There is no such thing as a dumb question--just newbie questions and we are here to answer them.


----------



## WildRoseBeef (Apr 2, 2009)

Yep, like Kitty said, any and all questions are welcome.


----------



## Imissmygirls (Apr 2, 2009)

if you have done orphan foals, you have half the battle won.  Babies are babies, and I think ( but don't know) that foals would be more delicate than calves.
Congrats on the new acquisition!


----------



## Thewife (Apr 2, 2009)

Welcome to the board, BullyForMe!

I have heard that orphan foals and puppies are a lot harder than calves!
We are here for you!
(Ok, mostly Kitty, it had been so long since my last orphan, I almost forgot the milk replacer!)


----------



## Farmer Kitty (Apr 2, 2009)

thewife said:
			
		

> Welcome to the board, BullyForMe!
> 
> I have heard that orphan foals and puppies are a lot harder than calves!
> We are here for you!
> (Ok, mostly Kitty, it had been so long since my last orphan, I almost forgot the milk replacer!)


Yeah, but your the one with the beef breed orphan currently.


----------



## wynedot55 (Apr 2, 2009)

glad you was able to find the answers to some of your qs here.


----------



## GrassFarmerGalloway (Apr 3, 2009)

Welcome to the herd, BullyForMe!  You have come to the right place!

I am, unfortunately, of little use here except in the welcoming committee.  Never bottle-fed a healthy calf, I've only stomach-tubed 'em.

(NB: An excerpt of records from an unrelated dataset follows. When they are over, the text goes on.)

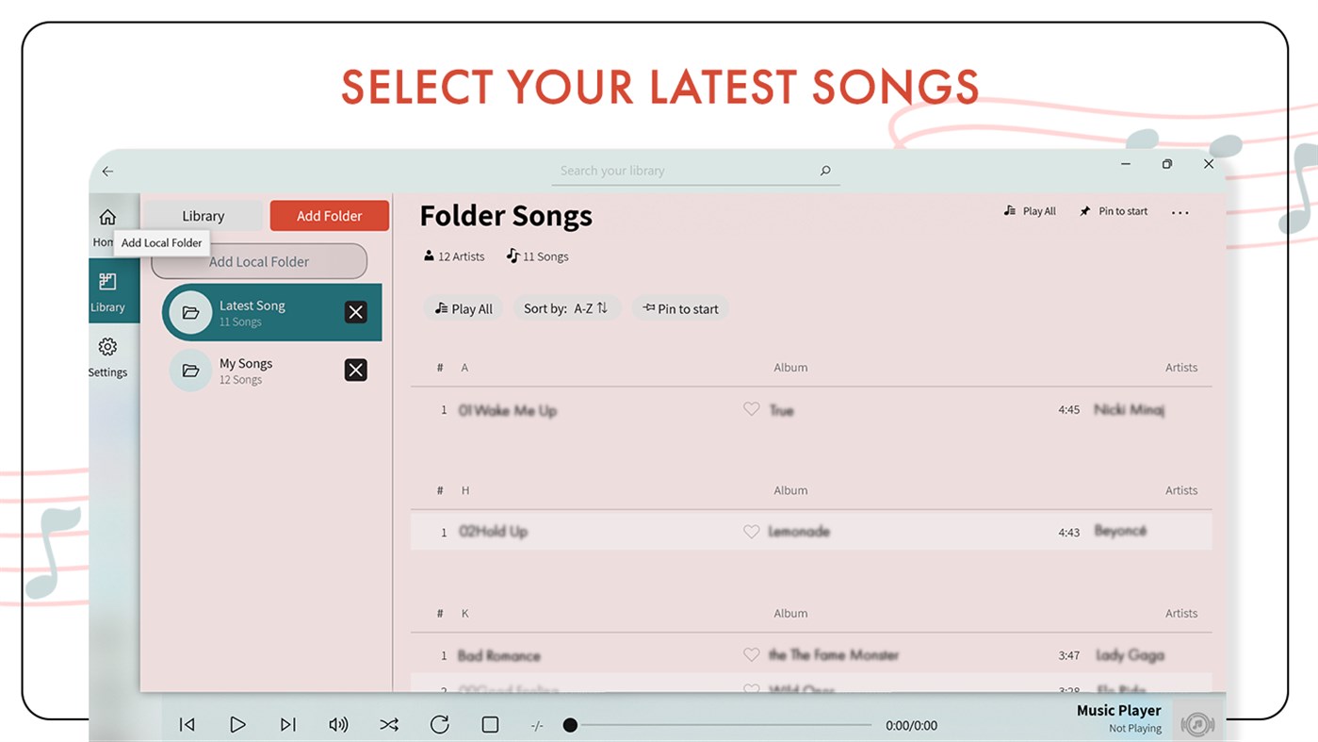Select the Home icon in the sidebar

[108, 216]
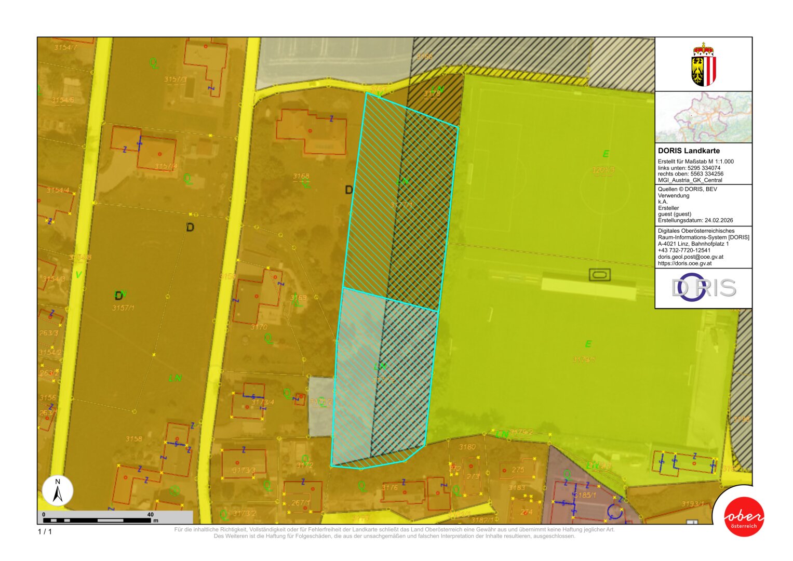Select parcel label 3157/1

tap(123, 308)
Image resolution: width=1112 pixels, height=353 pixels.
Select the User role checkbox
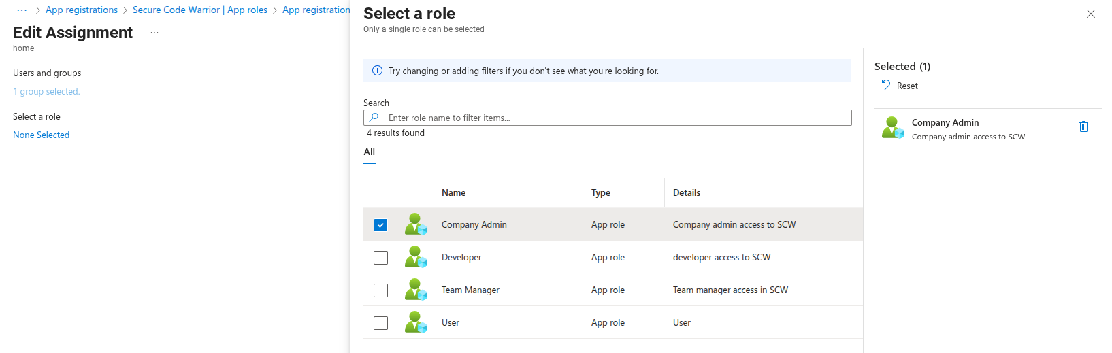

What I CAN tell you is that bottle feeding is a lot of work.  And that your little baby will grow fast, so TAKE PICTURES, LOTS OF PICTURES.  And post 'em here.


----------



## dfunnyfarm (Apr 3, 2009)

Welcome from another newbie who knows nothing lol. I sure have learned alot here and everyone is just great!


----------



## BullyForMe (Apr 3, 2009)

Well it looks like Sam is off to the races! He was pretty iffy about taking a bottle yesterday (it had to be pressed into his mouth until he tasted the milk) but last night he was thro a bottle in record time and frantic for more. I gave him the second bottle only because he had been on pretty lean rations and I figured he could handle a bigger meal. This morning he hopped up grabbed the nipple and was done in under 5 minutes. His little tail is going and he nearly knocked me off my feet bunting at the bottle when it started to run dry.  He would have gladly taken more but I don't want to over feed him so he has to wait until later this afternoon for a second feeding. Then I'll give him a third before bed tonight. The bag of milk replacer says to feed twice a day but I can't believe any 5 day old calf should be receiving half its daily food in one feeding. Maybe I'm wrong and if that is the case please let me know but in my mind a baby needs many smaller meals rather than fewer big meals. So 3 feeds a day is a compromise. I am enjoying caring for the little guy, he is always so HAPPY to see me lol. and so sad to see me leave. How can a person not like being so appreciated.  On a side note my daughter (special needs) was beside herself with excitement at being allowed to actually touch a calf and kiss his nose (can you say EEEEWWWWWW! lol) She has seen many calves but never any tame enough to actually touch (plus we kept her away because their mommas could be snorty if they thought their calves were in any danger) I want to thank every one here for the warm welcome.  We don't have any cows at all right now other than this calf, which isn't mine at all, but it is nice to have such a great resource to turn to for situations like this or if we happen to decide to get another cow or two. Oh and in response to the orphan foals being more fragile; I don't know if thats true or not. If they get the colostrum then the trick is to not over stress their digestive system with too much rich milk replacer and give them diarhea since they can dehydrate so fast and crash. Maybe after I've bottle raised a few calves I can have an informed opinion on which is harder.


----------



## Farmer Kitty (Apr 3, 2009)

Twice a day is fine. If you go three times a day be very careful about over feeding the milk replacer and end up fighting the scours. Remember when bottle feeding it is faster than when they nurse, therefore, it generally takes their stomachs a bit to realize it's full. Watch his sides. When the stomach is about even with his ribs he's had enough. Over feeding isn't good as it causes scours, so doesn't other things like the weather but, you want to do everything you can to prevent them.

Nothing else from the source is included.